Collected data entries:
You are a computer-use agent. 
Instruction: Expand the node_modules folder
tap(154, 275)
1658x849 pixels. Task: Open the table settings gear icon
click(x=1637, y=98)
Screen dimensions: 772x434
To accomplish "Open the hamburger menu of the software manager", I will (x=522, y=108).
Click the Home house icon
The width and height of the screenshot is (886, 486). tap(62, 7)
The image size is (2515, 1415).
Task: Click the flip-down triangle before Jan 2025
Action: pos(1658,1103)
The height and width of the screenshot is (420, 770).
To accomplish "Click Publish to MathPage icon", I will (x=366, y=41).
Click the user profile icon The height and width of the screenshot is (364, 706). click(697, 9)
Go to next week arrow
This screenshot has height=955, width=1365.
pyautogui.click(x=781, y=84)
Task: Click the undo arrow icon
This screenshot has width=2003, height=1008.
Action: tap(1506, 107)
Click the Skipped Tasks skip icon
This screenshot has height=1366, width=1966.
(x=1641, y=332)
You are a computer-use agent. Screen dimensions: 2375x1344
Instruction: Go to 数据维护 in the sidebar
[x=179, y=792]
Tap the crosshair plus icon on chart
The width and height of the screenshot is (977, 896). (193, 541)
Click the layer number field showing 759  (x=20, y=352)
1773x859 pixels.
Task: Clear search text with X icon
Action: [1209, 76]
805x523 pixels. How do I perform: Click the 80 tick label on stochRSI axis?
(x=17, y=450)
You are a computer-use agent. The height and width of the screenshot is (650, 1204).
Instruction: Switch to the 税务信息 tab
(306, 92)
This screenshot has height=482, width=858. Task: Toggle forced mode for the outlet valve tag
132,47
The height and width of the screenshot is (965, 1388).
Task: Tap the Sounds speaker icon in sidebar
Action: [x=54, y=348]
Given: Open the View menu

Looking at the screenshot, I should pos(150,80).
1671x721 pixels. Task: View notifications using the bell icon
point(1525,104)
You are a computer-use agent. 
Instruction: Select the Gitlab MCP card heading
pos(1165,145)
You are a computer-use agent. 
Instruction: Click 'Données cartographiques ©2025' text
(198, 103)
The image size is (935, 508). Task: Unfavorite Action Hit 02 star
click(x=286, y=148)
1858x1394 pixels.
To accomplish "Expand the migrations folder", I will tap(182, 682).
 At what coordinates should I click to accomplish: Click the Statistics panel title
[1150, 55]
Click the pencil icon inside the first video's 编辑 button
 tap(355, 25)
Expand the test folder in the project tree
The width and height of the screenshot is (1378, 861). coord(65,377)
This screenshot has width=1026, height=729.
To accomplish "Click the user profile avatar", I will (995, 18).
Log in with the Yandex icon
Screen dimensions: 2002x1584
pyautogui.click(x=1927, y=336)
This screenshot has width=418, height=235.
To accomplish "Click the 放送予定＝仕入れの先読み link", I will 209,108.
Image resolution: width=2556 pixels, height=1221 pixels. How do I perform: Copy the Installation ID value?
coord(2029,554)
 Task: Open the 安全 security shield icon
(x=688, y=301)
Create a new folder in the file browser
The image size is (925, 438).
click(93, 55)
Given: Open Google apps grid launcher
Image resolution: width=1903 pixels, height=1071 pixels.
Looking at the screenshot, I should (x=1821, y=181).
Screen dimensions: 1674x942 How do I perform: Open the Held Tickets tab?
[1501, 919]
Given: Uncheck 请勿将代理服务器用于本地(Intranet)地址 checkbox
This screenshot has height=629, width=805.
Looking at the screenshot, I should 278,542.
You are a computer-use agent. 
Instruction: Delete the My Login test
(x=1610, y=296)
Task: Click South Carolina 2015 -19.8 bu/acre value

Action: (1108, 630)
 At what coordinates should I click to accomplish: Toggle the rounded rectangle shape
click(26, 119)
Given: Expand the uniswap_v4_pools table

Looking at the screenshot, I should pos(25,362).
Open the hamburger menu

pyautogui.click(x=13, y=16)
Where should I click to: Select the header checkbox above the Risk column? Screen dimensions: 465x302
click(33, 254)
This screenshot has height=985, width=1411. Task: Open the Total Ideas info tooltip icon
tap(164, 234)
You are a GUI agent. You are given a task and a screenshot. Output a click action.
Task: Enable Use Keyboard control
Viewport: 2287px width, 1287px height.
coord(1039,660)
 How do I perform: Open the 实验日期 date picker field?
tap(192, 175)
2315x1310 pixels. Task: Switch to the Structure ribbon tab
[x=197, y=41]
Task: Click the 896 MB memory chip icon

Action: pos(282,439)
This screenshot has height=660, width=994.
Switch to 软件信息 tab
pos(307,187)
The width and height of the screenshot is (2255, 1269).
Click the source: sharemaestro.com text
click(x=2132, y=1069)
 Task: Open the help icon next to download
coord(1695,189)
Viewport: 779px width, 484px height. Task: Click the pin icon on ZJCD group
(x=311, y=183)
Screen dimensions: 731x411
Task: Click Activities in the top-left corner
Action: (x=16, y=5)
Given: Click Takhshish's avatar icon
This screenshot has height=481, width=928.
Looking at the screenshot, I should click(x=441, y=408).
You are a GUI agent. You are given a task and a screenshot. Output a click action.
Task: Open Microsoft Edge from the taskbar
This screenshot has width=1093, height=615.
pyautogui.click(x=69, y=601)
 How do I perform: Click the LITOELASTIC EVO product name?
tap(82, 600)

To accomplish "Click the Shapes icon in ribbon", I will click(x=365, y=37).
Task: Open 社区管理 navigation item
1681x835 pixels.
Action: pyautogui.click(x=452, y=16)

● **Try it**
Please show every line of the entries above that contains the word "avatar".

● **Problem solution**
To accomplish "Click the user profile avatar", I will (995, 18).
Given: Click Takhshish's avatar icon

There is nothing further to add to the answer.